Since the global financial crisis, cash-basis property transactions have accounted for about 80% of all transactions with only 20% relying on bank loans, according to the Bank of Greece.
The “Katselis Law”, enacted in 2010, froze foreclosures on houses with outstanding mortgage debt worth up to €200,000 where a family’s annual income was lower than €35,000. These homeowners should also pay at least 10% of their net monthly income towards their mortgage.
The law expired at the end of 2014 but the government continues to provide protection for primary residences, especially to families with incomes below the poverty line. In 2016, about 10,500 homes were transferred to the state as seizures, voluntary transfers, or disclaimers of inheritance, according to Alpha Residential Properties. However in January 2018, the government announced that it is already suspending the debtor protection and will allow debt management firms to go after the residences of defaulters and devious debtors.
Mortgage interest rates remain low
For new housing loans, the average interest rate with initial rate fixation (IRF) of up to one year stood at 2.67% in November 2017, slightly up from 2.62% in November 2016 but far lower than the interest rate of 5.35% in November 2008.
There are no interest rate figures for loans with longer IRFs, which implies that lending for these types of loans might have ground to a halt.
For outstanding housing loans:
- Average mortgage rates for loans with IRF of between 1 and 5 years stood at 3.99% in November 2017, slightly up from 3.64% in November 2016 but down from 5.36% in November 2008.
- Average mortgage rates for loans with IRF of over 5 years declined to 2.35% in November 2017, down from 2.61% in November 2016 and 5.08% in November 2008.
The Greek housing market is vulnerable to interest rate movements as the majority of housing loans have an IRF of up to one year only. Since the second half of 2009, 70% or more of new housing loans have had interest rates adjustable at least annually.

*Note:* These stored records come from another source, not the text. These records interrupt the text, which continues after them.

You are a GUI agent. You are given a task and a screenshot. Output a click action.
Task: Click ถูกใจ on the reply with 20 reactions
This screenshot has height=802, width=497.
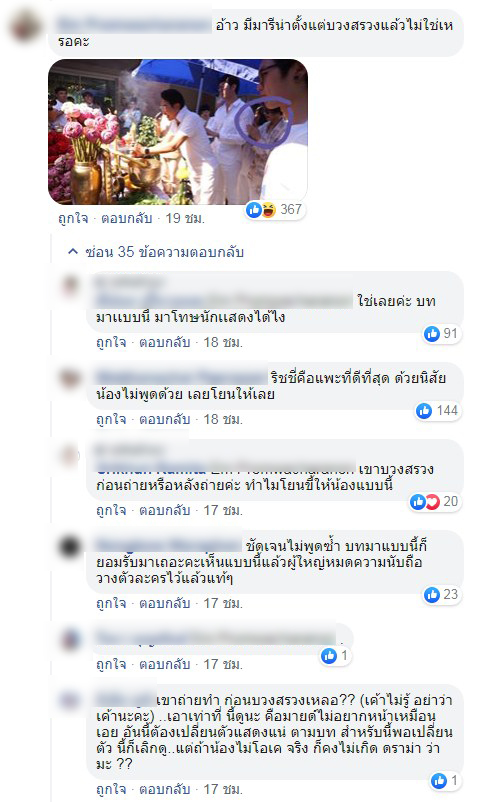coord(111,510)
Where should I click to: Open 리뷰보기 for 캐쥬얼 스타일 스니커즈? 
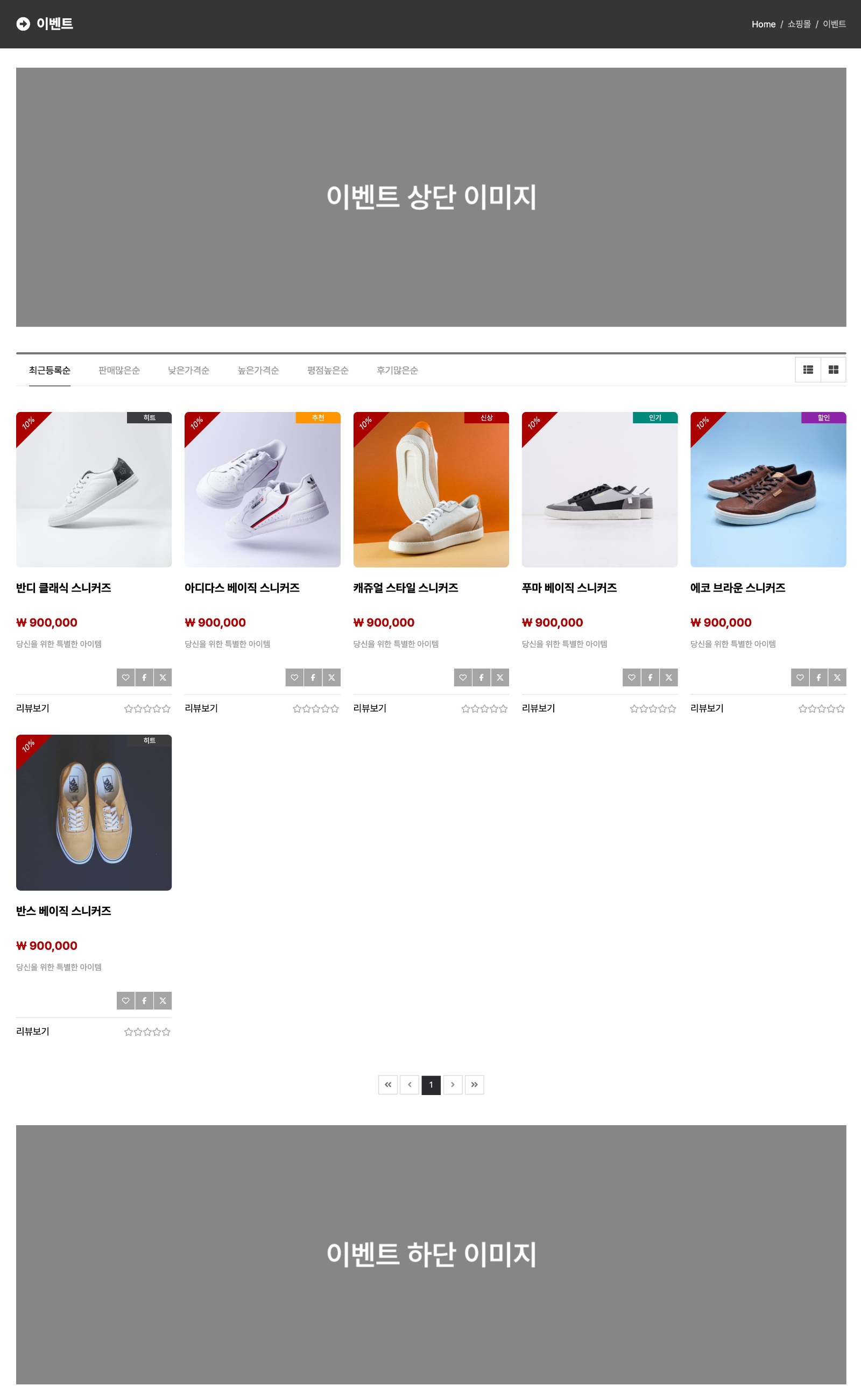pyautogui.click(x=370, y=708)
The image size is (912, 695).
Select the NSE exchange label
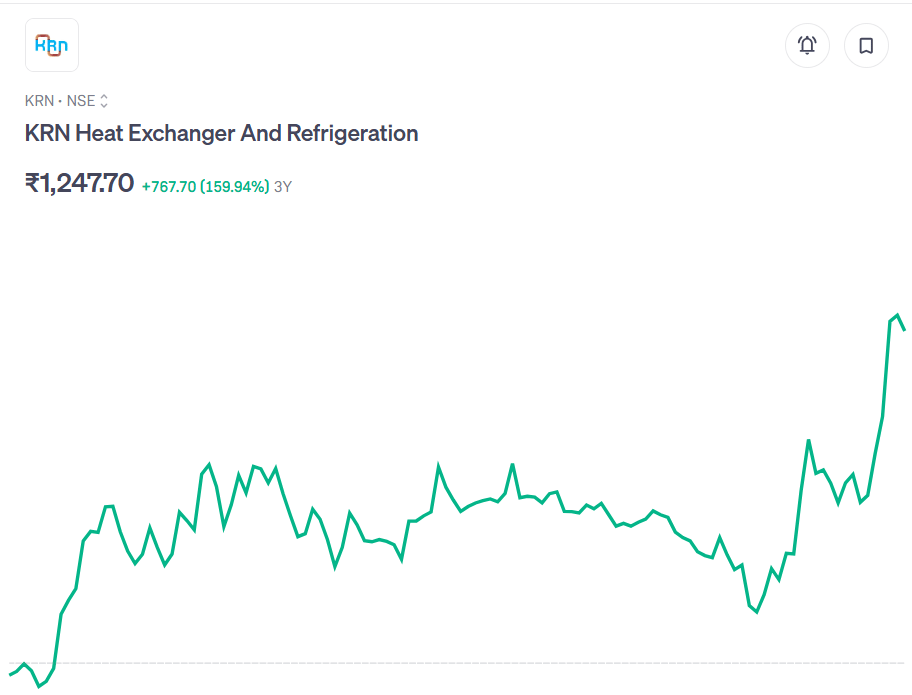point(81,101)
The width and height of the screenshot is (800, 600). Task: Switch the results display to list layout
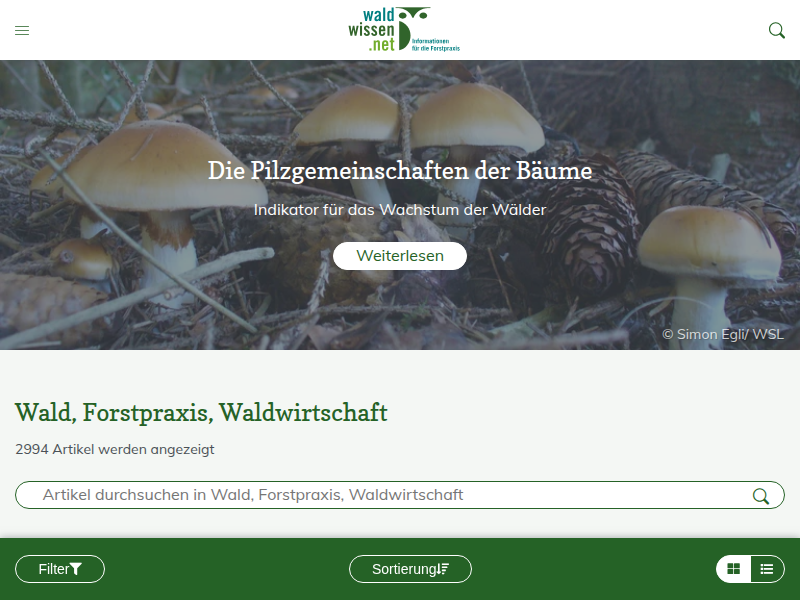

Moderate rental yields; falling rents
In the centre of Athens gross rental yields on apartments are moderate, at around 4.2% for apartments of 120 square metres (sq. m), but proportionately more for smaller apartments, according to Global Property Guide research of July 2017.
The gross rental yield for apartments located in suburbs of Athens is slightly higher, at about 4.4%. On the other hand, houses in the suburbs have very low yields ranging from 2.6% to 3.2%.
In Crete, gross rental yields of apartments are around 3%. As in Athens, smaller apartments tend to earn higher yields.
Residential rents continue to fall, albeit at a slower pace. In 2017, the central bank’s rent index for dwellings dropped 1.9% from a year earlier, after annual declines of 2.6% in 2016, 4.4% in 2015, 7.7% in 2014, 6.8% in 2013, and 2.1% in 2012, according to the Bank of Greece.
In Athens, monthly rents per sq. m. range from around €7.5 to €10 per sq. m., according to Global Property Guide. In Crete, monthly rents per sq. m. of apartments range from around €4 to €6 per sq. m.
Around three fourths of the Greeks are homeowners. The homeownership rate in Greece remains relatively high at 75.1% in 2016, according to European Mortgage Federation (EMF). The rental market comprised about 20% of the dwelling stock.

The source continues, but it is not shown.